Campeonato de Castilla y León Absoluto y Cadete 2014
Am Samstag, den 08.02.2014, fanden im spanischen Zamora die Kastilisch-Leonischen Meisterschaften im Taekwondo statt.
Kastilien-León ist die größte der 17 spanischen Regionen, politisch ist es in neun Verwaltungseinheiten, sogenannte Provinzen, gegliedert. Das relativ dünn besiedelte spanische Kernland, aus dessen Vereinigung mit den Königreichen Aragón und Navarra sowie dem Abschluss der Reconquista, der Rückeroberung der unter maurischer Herrschaft stehenden Gebiete im Süden der iberischen Halbinsel, 1492 das heutige Spanien entstand, steht aber bezüglich der Bevölkerungszahl nur auf Platz sechs in Spanien. Verglichen mit Bayern ist Kastilien-León um ein Drittel größer, hat aber ganze 80% weniger Einwohner.

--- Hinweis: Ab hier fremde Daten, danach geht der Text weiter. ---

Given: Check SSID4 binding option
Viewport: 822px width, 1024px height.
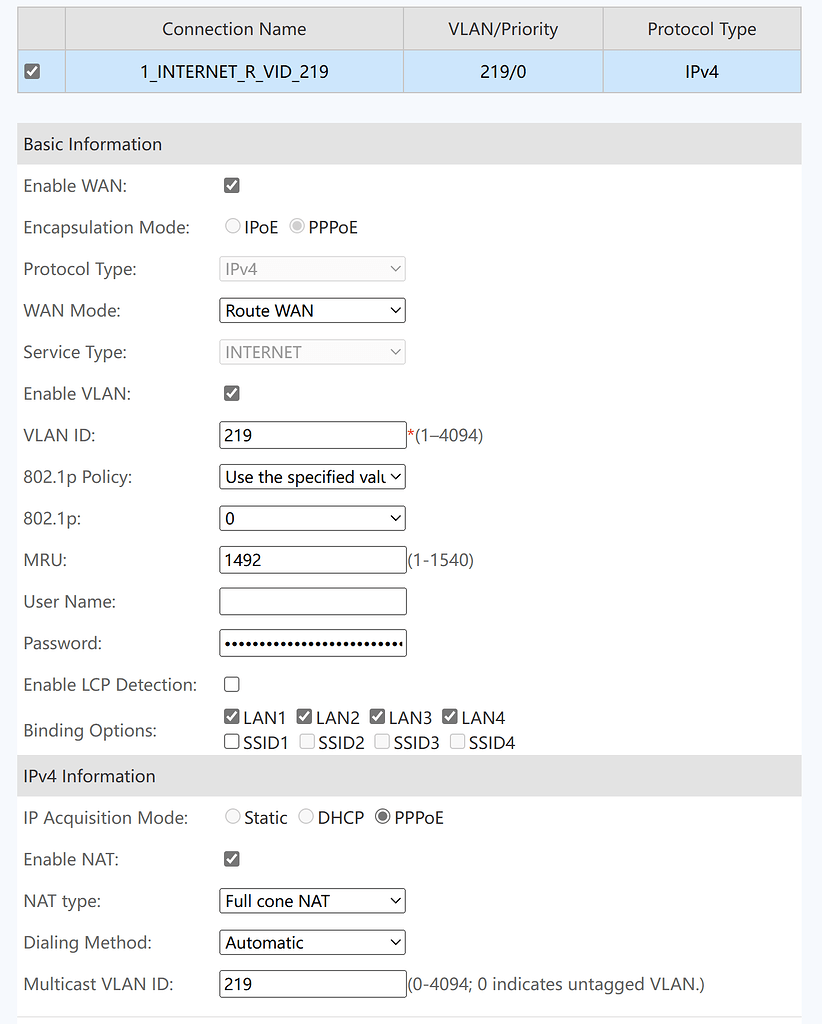Looking at the screenshot, I should click(x=456, y=742).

Zamora, Hauptstadt der gleichnamigen Provinz, liegt etwa 250 km nordwestlich von Madrid in ca. 50 km Entfernung zur portugiesischen Grenze. Die bereits in der Bronzezeit (ca. 2000 v. Chr.) besiedelte Stadt wurde bei der Eroberung durch die Mauren 981 zerstört aber von den christlichen Königen wieder aufgebaut. Zahlreiche Bauten aus dem Mittelalter sind erhalten geblieben, mit 24 romanischen Kirchen (in der Altstadt befinden sich noch weitere 14 Kirchenbauten aus anderen Stilepochen) hält Zamora einen Weltrekord. Aber auch in unserer modernen Zeit wurden hier Maßstäbe gesetzt: Bereits 2002 stellte Zamora seinen 65.000 Bürgern als erste Stadt weltweit einen flächendeckenden öffentlichen WLAN-Zugang zur Verfügung und wurde dafür mit dem „Nobel-Preis für Computertechnologie”, dem Computerworld Honors Program, ausgezeichnet. Frühere Preisträger waren unter anderem eBay und Amazon.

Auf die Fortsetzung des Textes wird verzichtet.